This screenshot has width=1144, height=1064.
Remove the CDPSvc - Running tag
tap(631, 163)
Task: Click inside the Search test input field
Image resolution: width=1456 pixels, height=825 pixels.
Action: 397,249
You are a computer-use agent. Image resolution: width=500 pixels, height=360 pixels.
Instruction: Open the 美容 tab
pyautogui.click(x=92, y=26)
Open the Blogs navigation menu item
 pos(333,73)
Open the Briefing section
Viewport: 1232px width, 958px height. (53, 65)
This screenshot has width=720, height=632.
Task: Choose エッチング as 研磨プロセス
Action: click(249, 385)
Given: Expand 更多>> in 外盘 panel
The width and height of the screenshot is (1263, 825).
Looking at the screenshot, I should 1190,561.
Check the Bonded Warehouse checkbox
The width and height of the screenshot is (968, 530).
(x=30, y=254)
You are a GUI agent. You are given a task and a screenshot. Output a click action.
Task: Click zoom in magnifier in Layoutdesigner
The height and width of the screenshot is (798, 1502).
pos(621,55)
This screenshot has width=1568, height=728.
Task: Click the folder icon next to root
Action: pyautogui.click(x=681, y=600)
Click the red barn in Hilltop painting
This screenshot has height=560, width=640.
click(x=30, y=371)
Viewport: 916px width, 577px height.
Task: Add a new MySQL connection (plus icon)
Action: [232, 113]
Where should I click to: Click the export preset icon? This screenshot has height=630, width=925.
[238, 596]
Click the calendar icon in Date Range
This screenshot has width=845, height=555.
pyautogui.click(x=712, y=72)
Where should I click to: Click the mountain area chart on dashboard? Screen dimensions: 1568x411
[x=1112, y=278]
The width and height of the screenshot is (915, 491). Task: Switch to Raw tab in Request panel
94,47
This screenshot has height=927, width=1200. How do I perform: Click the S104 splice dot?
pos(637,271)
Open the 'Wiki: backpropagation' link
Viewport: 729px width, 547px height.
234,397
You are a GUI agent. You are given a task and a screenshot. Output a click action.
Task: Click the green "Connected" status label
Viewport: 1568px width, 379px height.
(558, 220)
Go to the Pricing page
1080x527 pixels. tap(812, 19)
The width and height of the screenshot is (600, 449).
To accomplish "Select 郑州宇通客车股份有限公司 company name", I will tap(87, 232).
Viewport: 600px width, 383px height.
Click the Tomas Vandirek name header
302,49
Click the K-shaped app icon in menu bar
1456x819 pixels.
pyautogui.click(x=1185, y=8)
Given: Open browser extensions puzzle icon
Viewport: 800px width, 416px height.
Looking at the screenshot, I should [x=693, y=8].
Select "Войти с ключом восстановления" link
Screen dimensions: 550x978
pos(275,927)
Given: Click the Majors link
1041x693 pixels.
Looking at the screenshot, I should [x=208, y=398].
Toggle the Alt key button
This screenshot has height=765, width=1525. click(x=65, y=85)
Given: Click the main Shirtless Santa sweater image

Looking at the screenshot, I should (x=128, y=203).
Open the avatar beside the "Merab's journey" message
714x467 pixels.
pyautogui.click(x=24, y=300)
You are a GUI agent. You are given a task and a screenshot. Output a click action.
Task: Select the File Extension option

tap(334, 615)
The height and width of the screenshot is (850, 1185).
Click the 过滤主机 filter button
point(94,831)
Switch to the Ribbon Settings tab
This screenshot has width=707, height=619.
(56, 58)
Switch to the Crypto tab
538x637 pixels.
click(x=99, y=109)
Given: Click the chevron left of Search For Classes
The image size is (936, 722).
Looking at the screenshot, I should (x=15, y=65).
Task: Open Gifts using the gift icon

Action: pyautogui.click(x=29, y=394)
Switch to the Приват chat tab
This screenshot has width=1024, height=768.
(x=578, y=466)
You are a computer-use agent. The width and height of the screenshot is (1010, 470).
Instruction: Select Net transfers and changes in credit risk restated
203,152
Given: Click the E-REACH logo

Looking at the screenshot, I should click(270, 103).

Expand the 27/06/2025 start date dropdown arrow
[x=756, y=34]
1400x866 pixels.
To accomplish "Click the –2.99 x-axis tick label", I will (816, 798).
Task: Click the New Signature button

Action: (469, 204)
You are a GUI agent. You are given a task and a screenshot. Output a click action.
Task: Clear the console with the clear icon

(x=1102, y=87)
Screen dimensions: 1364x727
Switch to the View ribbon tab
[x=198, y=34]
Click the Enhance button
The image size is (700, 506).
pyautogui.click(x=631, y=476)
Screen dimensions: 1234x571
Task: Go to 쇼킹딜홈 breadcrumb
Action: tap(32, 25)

════════════════

● **SHORT EXERCISE**
Copy the data above line for line without changing anything.

● **EXERCISE SOLUTION**
This screenshot has width=1144, height=1064.
Remove the CDPSvc - Running tag
tap(631, 163)
Task: Click inside the Search test input field
Image resolution: width=1456 pixels, height=825 pixels.
Action: 397,249
You are a computer-use agent. Image resolution: width=500 pixels, height=360 pixels.
Instruction: Open the 美容 tab
pyautogui.click(x=92, y=26)
Open the Blogs navigation menu item
 pos(333,73)
Open the Briefing section
Viewport: 1232px width, 958px height. (53, 65)
This screenshot has width=720, height=632.
Task: Choose エッチング as 研磨プロセス
Action: click(249, 385)
Given: Expand 更多>> in 外盘 panel
The width and height of the screenshot is (1263, 825).
Looking at the screenshot, I should 1190,561.
Check the Bonded Warehouse checkbox
The width and height of the screenshot is (968, 530).
(x=30, y=254)
You are a GUI agent. You are given a task and a screenshot. Output a click action.
Task: Click zoom in magnifier in Layoutdesigner
The height and width of the screenshot is (798, 1502).
pos(621,55)
This screenshot has width=1568, height=728.
Task: Click the folder icon next to root
Action: pyautogui.click(x=681, y=600)
Click the red barn in Hilltop painting
This screenshot has height=560, width=640.
click(x=30, y=371)
Viewport: 916px width, 577px height.
Task: Add a new MySQL connection (plus icon)
Action: [232, 113]
Where should I click to: Click the export preset icon? This screenshot has height=630, width=925.
[238, 596]
Click the calendar icon in Date Range
This screenshot has width=845, height=555.
pyautogui.click(x=712, y=72)
Where should I click to: Click the mountain area chart on dashboard? Screen dimensions: 1568x411
[x=1112, y=278]
The width and height of the screenshot is (915, 491). Task: Switch to Raw tab in Request panel
94,47
This screenshot has height=927, width=1200. How do I perform: Click the S104 splice dot?
pos(637,271)
Open the 'Wiki: backpropagation' link
Viewport: 729px width, 547px height.
234,397
You are a GUI agent. You are given a task and a screenshot. Output a click action.
Task: Click the green "Connected" status label
Viewport: 1568px width, 379px height.
(558, 220)
Go to the Pricing page
1080x527 pixels. tap(812, 19)
The width and height of the screenshot is (600, 449).
To accomplish "Select 郑州宇通客车股份有限公司 company name", I will tap(87, 232).
Viewport: 600px width, 383px height.
Click the Tomas Vandirek name header
302,49
Click the K-shaped app icon in menu bar
1456x819 pixels.
pyautogui.click(x=1185, y=8)
Given: Open browser extensions puzzle icon
Viewport: 800px width, 416px height.
Looking at the screenshot, I should [x=693, y=8].
Select "Войти с ключом восстановления" link
Screen dimensions: 550x978
pos(275,927)
Given: Click the Majors link
1041x693 pixels.
Looking at the screenshot, I should [x=208, y=398].
Toggle the Alt key button
This screenshot has height=765, width=1525. click(x=65, y=85)
Given: Click the main Shirtless Santa sweater image

Looking at the screenshot, I should (x=128, y=203).
Open the avatar beside the "Merab's journey" message
714x467 pixels.
pyautogui.click(x=24, y=300)
You are a GUI agent. You are given a task and a screenshot. Output a click action.
Task: Select the File Extension option

tap(334, 615)
The height and width of the screenshot is (850, 1185).
Click the 过滤主机 filter button
point(94,831)
Switch to the Ribbon Settings tab
This screenshot has width=707, height=619.
(56, 58)
Switch to the Crypto tab
538x637 pixels.
click(x=99, y=109)
Given: Click the chevron left of Search For Classes
The image size is (936, 722).
Looking at the screenshot, I should (x=15, y=65).
Task: Open Gifts using the gift icon

Action: pyautogui.click(x=29, y=394)
Switch to the Приват chat tab
This screenshot has width=1024, height=768.
(x=578, y=466)
You are a computer-use agent. The width and height of the screenshot is (1010, 470).
Instruction: Select Net transfers and changes in credit risk restated
203,152
Given: Click the E-REACH logo

Looking at the screenshot, I should click(270, 103).

Expand the 27/06/2025 start date dropdown arrow
[x=756, y=34]
1400x866 pixels.
To accomplish "Click the –2.99 x-axis tick label", I will (816, 798).
Task: Click the New Signature button

Action: (469, 204)
You are a GUI agent. You are given a task and a screenshot. Output a click action.
Task: Clear the console with the clear icon

(x=1102, y=87)
Screen dimensions: 1364x727
Switch to the View ribbon tab
[x=198, y=34]
Click the Enhance button
The image size is (700, 506).
pyautogui.click(x=631, y=476)
Screen dimensions: 1234x571
Task: Go to 쇼킹딜홈 breadcrumb
Action: tap(32, 25)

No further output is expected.